İyi Okumalar.
Bölüm Müziği: Lana Del Rey - Pretty When You Cry
Başımı koyduğum yastıktan gözlerimi yavaşça araladım. Odadaki ağır bir çam ağacı kokusu solurken rafa konulmuş tütsüyü söndürmek istedim ama bu koku beni ayık tutmasından dolayı havaya salınan tütsünün nahoş kokusuna dokunamadım.
Bileğimde daire şeklini alan kırmızı mühür izi hafifçe sızlıyordu.

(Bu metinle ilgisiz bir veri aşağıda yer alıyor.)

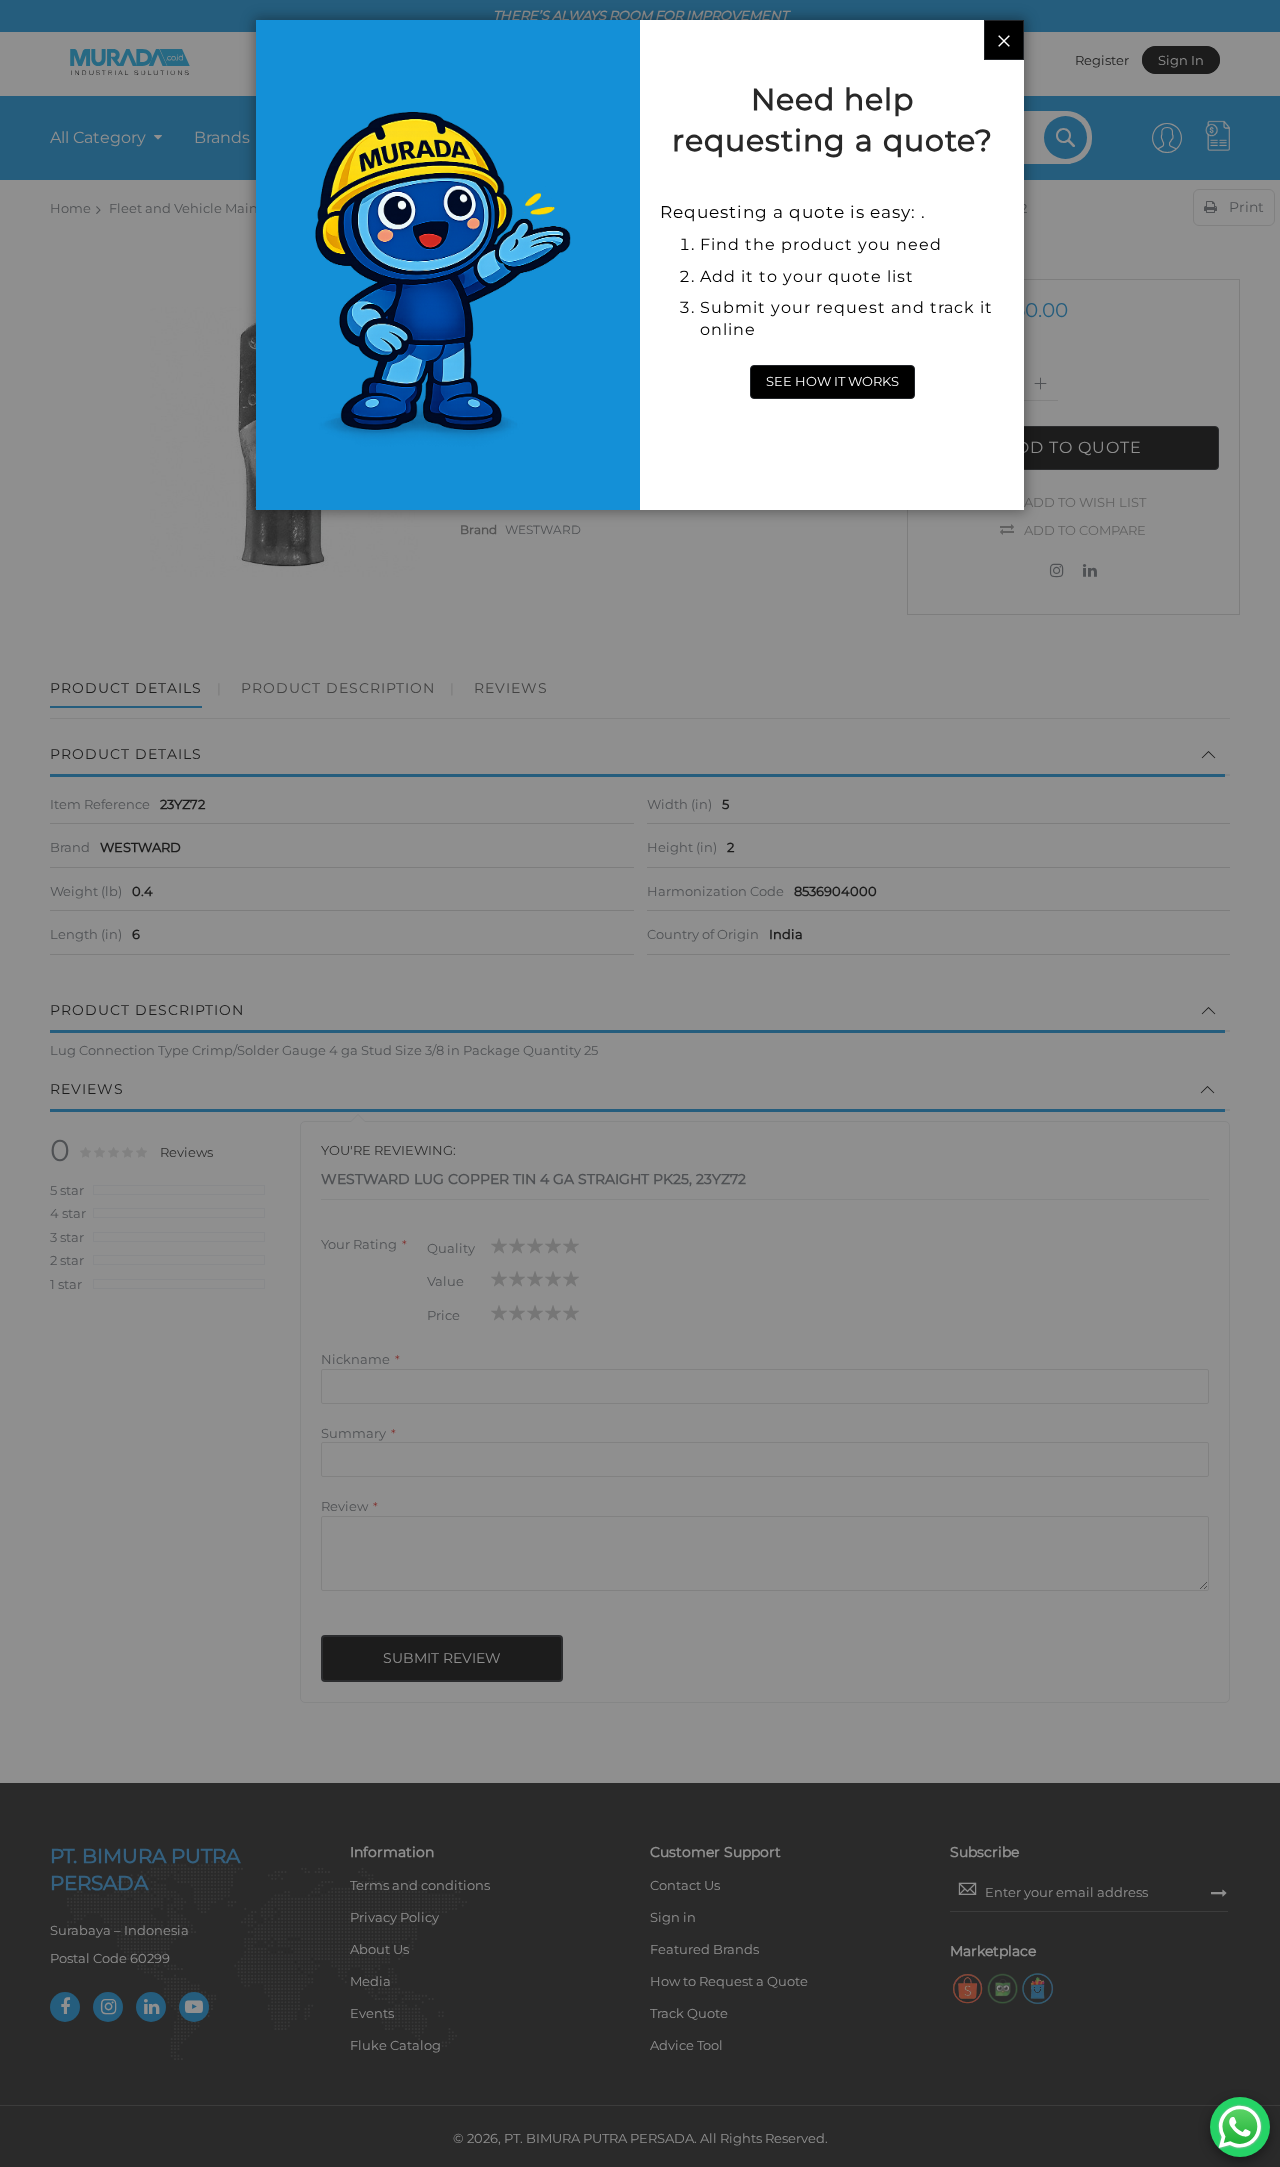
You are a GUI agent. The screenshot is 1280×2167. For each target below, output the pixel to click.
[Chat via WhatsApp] (1240, 2127)
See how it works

Bileğimin mühre bastırıldığı an küçük bir bilinç kaybı yaşamıştım, bana ait olduğunu fark ettiğim bu odada da ise gözlerimi açmıştım. Üzerimdeki tozlanmış kıyafetlerimi değiştirmek zorunda kalarak açık pembe renk elbiseyi seçmeden giymiştim.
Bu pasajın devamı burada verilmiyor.